Poszedłem na drugie przedstawienie w obozie z panią Olgą i Natalią Lwowną. Mimo głodu barak „chudożestwiennoj samodiejatielnosti” był pełny. Więźniowie mieli twarze szare i obrzękłe, ale w ich oczach tlił się ognik zainteresowania. Tym razem jednak przemówienie inauguracyjne Kunina powitane zostało milczeniem. Głód jest ojcem sceptycyzmu i niedowierzania. Było coś odrażającego i rozjątrzającego w obietnicy, że staniemy się kiedyś „pełnoprawnymi obywatelami Związku Sowieckiego”, gdy nie byliśmy pewni, czy nas ta łaska zastanie jeszcze przy życiu. Słuchaliśmy Kunina spokojnie i na pozór uważnie, powstrzymując się siłą od okrzyków protestu. W okresach najwyższego nasilenia głodu (głodni byliśmy w obozie zawsze, ale za,,prawdziwy” głód uważaliśmy tylko taki stan, w którym na wszystko dokoła patrzy się jak na obiekt do zjedzenia) obie strony żyły w atmosferze zaostrzonej instynktownie czujności – byle desperacki odruch mógł spowodować wybuch, toteż więźniowie trzymali palce na ustach, a strażnicy na cynglach odbezpieczonych karabinów. Przypominało to trochę taniec wojenny dzikich, w którym przeciwnicy przedzieleni ogniskiem poruszają się godzinami w takt głuchej melodii bębna, przyglądając się sobie nawzajem z nieufnością i rosnącą zawziętością.
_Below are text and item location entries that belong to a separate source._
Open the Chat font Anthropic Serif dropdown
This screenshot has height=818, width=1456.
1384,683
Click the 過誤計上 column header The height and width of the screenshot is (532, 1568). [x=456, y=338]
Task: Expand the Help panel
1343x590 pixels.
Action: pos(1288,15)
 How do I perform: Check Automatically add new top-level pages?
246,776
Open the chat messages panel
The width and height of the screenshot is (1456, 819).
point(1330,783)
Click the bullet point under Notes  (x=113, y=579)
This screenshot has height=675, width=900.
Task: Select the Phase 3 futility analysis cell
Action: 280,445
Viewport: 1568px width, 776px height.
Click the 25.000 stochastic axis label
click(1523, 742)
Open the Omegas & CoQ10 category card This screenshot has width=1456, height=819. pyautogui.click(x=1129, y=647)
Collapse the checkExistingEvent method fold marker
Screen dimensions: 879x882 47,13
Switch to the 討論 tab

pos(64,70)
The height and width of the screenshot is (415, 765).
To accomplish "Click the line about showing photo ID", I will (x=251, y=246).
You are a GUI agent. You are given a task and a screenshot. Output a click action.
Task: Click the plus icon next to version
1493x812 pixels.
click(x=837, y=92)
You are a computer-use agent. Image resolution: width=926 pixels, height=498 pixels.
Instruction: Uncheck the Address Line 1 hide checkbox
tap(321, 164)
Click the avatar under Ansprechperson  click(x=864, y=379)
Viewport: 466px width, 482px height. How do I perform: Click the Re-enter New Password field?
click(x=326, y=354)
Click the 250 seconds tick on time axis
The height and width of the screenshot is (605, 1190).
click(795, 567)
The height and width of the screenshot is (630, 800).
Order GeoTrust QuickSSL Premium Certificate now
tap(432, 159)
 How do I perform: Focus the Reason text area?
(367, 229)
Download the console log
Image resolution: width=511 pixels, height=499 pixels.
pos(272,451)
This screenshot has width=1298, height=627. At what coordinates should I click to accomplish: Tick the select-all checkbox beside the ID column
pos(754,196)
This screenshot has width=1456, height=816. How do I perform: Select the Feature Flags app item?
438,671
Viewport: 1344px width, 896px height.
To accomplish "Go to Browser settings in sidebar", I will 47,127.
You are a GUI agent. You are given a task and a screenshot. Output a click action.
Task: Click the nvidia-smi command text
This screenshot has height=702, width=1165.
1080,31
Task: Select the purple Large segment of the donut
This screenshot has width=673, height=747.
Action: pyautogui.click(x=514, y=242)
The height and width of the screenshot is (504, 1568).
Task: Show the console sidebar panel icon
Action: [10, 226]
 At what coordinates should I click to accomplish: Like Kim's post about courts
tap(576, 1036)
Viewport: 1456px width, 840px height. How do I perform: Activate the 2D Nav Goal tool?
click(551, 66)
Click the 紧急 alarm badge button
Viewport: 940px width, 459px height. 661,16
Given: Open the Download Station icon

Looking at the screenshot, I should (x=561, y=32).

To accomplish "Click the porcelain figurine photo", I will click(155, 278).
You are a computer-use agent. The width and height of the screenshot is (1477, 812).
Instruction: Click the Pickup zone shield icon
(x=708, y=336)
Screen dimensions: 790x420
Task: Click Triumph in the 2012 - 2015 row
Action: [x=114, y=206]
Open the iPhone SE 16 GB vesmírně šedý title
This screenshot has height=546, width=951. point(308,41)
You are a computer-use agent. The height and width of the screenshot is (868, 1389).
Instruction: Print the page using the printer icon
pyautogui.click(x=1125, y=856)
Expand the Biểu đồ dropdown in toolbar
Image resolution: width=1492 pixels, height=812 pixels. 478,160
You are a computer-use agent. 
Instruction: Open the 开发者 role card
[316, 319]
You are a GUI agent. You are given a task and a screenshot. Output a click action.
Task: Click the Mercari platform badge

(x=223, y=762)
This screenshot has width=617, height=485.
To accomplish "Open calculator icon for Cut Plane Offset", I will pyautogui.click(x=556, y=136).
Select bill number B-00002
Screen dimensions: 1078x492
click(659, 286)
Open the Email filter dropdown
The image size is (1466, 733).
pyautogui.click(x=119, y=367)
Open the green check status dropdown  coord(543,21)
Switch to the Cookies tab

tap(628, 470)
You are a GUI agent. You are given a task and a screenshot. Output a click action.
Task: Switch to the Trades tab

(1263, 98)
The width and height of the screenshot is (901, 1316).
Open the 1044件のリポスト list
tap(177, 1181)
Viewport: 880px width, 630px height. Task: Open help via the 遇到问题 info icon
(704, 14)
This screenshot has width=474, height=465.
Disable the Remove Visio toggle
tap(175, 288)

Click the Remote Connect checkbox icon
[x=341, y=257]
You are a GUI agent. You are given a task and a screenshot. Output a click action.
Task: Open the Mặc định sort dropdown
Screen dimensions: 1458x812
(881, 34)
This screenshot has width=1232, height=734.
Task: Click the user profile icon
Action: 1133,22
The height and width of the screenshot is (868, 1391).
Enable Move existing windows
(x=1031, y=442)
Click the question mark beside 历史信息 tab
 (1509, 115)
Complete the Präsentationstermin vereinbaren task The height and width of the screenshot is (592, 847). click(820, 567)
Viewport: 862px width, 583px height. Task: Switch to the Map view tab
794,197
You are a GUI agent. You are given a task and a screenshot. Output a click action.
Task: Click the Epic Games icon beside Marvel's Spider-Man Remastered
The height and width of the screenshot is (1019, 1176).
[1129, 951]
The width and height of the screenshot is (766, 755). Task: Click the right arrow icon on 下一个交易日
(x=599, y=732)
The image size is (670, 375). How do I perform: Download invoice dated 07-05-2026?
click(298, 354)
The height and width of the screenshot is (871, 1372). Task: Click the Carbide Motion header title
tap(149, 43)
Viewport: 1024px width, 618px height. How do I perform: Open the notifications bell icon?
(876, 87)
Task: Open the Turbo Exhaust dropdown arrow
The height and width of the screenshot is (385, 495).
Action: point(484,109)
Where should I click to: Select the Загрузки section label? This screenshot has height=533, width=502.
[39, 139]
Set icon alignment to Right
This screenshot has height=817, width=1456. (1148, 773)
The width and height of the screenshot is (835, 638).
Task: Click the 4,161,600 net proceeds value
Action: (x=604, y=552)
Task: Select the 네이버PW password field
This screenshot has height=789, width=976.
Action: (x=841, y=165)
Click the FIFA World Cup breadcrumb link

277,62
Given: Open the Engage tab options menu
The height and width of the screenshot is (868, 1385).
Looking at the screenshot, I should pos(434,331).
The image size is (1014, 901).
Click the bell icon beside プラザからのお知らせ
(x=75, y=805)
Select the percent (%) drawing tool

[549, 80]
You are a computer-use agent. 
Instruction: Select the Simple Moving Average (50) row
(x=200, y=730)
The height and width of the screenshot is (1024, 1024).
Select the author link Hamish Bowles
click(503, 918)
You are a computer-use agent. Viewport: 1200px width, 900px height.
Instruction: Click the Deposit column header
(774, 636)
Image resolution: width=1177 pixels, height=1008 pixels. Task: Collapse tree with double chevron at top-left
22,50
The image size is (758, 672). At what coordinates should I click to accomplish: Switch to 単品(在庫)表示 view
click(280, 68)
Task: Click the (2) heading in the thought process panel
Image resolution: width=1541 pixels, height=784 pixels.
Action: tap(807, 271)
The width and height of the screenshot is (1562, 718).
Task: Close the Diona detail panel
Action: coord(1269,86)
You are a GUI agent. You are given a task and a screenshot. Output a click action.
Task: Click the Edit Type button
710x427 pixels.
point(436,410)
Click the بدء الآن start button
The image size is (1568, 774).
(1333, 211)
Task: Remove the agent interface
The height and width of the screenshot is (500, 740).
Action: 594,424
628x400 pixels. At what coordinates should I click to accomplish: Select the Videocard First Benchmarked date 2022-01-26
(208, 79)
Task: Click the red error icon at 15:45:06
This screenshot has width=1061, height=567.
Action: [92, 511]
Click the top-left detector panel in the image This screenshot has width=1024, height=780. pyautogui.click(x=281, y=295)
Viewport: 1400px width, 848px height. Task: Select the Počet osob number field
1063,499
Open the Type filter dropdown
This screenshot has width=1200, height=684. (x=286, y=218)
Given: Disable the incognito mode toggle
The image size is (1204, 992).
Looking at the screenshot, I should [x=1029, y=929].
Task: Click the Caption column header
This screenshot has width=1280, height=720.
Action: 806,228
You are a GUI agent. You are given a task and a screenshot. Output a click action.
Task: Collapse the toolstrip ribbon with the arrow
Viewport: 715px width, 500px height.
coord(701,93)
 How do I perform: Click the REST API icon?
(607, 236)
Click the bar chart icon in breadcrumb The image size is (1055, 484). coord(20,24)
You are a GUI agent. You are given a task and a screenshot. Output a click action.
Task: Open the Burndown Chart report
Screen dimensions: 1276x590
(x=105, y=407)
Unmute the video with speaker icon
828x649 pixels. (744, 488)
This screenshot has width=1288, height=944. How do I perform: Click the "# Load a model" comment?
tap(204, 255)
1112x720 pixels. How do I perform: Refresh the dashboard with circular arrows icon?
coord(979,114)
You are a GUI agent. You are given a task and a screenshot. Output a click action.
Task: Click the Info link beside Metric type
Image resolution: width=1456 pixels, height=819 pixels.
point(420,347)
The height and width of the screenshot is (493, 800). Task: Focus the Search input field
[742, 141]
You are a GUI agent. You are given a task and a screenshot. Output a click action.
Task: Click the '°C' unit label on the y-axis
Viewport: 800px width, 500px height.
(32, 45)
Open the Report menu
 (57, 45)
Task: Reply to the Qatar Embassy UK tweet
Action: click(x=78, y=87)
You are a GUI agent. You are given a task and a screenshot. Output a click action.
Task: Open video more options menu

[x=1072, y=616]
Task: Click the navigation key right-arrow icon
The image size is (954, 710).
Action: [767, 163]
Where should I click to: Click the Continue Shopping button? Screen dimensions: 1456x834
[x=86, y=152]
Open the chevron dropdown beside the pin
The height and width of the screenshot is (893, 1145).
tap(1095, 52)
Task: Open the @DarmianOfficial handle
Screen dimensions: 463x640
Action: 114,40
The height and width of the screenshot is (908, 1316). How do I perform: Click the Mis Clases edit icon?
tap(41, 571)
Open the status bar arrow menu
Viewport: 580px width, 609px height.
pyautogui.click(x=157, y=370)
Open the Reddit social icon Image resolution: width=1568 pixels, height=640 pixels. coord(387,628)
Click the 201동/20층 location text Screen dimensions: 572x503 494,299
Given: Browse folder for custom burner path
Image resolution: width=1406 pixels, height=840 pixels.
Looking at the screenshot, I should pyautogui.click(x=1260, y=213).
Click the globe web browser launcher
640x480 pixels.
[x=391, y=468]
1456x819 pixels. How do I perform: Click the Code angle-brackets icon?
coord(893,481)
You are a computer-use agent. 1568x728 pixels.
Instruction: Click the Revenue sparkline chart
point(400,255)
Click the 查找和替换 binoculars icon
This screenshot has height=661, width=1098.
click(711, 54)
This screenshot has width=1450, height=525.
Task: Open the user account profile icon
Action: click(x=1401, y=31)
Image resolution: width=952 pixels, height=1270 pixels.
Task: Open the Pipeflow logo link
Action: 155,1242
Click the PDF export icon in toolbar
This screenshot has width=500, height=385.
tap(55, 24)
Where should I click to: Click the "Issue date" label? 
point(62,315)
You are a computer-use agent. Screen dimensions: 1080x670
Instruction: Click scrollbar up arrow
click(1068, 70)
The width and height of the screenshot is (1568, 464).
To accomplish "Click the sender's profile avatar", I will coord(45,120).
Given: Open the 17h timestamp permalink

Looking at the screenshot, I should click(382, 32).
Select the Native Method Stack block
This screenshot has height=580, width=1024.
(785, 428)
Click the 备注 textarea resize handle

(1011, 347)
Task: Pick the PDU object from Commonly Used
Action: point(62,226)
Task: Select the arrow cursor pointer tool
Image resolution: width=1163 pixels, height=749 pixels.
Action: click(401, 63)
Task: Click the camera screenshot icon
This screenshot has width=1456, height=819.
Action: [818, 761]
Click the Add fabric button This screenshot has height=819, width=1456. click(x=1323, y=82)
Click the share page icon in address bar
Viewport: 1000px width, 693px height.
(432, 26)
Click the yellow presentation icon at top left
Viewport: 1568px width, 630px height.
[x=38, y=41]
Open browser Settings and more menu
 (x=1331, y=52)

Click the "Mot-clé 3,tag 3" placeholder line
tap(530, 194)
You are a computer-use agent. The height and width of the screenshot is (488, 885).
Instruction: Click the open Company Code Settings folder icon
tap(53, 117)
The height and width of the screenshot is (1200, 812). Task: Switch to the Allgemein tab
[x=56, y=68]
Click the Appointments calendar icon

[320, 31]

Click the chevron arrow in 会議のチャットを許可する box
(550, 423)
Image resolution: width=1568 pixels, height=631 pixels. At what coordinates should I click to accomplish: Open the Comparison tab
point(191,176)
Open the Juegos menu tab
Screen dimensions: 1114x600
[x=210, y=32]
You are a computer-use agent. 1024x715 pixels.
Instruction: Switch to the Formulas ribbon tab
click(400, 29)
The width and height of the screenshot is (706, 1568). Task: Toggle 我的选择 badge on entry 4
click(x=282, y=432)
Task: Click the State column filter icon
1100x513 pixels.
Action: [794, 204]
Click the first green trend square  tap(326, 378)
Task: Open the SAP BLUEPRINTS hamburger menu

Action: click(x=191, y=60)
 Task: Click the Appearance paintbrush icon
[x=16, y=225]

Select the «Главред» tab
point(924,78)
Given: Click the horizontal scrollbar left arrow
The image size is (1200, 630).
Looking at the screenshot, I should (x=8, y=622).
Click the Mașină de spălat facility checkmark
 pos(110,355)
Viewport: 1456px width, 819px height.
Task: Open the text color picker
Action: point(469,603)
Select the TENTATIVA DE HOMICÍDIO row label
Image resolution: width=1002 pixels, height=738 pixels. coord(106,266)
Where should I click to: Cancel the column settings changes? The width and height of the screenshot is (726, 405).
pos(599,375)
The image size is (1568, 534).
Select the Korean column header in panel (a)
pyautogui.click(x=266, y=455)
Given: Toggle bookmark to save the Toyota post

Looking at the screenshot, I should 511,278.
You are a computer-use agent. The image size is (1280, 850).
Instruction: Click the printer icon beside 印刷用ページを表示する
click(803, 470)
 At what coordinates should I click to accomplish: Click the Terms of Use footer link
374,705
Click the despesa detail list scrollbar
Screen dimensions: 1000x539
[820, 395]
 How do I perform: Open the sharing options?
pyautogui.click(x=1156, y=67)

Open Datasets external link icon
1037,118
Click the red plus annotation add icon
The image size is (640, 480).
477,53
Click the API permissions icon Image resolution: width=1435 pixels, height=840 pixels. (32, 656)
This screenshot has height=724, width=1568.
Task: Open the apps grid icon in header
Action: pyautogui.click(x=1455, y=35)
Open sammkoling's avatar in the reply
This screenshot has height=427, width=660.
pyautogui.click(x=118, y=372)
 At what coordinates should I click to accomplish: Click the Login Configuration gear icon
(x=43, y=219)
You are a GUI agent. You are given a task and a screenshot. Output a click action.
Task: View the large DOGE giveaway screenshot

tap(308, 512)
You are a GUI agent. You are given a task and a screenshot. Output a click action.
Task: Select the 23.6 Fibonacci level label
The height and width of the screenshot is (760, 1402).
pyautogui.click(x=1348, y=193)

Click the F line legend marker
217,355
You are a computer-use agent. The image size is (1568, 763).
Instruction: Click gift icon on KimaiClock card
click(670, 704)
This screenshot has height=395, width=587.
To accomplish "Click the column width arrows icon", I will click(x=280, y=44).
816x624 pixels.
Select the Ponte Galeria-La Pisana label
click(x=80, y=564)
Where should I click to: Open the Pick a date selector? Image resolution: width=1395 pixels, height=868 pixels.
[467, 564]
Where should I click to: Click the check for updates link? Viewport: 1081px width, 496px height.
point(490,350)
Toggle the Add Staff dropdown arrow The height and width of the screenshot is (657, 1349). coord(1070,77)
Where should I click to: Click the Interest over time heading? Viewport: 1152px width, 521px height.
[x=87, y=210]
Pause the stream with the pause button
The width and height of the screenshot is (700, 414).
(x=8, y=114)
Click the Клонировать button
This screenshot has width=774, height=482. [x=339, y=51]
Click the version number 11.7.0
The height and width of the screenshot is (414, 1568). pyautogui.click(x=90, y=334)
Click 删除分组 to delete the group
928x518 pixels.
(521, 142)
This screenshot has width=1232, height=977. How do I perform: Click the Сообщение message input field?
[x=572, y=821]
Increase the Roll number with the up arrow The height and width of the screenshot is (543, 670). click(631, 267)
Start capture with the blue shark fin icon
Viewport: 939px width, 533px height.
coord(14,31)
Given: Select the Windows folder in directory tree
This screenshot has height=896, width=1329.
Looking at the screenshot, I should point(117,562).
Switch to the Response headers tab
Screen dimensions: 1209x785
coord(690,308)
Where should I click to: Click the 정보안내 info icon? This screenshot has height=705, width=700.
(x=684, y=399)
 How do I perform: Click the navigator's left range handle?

Wszyscy troje mieliśmy też oprócz głodu świeżo w pamięci inne przeżycia: pani Olga żegnała przed miesiącem odchodzącego etapem do Mostowicy męża, starego profesora Borysa Lazarowicza N., i musiała się domyślać, że ogląda go prawdopodobnie po raz ostatni w życiu; dla Natalii Lwowny zbliżał się dzień odejścia na ogólne roboty wobec „sokraszczenija sztata” w biurze obozowym; ja zaś zaledwie dziesięć dni temu dowiedziałem się o tragicznej śmierci Miszy Kostylewa. Mimo to postanowiliśmy pójść na przedstawienie, żeby nie opuszczać tak niezwykłej okazji i – jak długo to było możliwe – trzymać się za wszelką cenę rutyny życia obozowego. Nawet Natalia Lwowna, która od ostatniej naszej rozmowy o Dostojewskim z kolei mnie unikała, dała się uprosić i przydreptała do baraku „chudożestwiennoj samodiejatielnosti” prowadzona pod rękę przez panią Olgę.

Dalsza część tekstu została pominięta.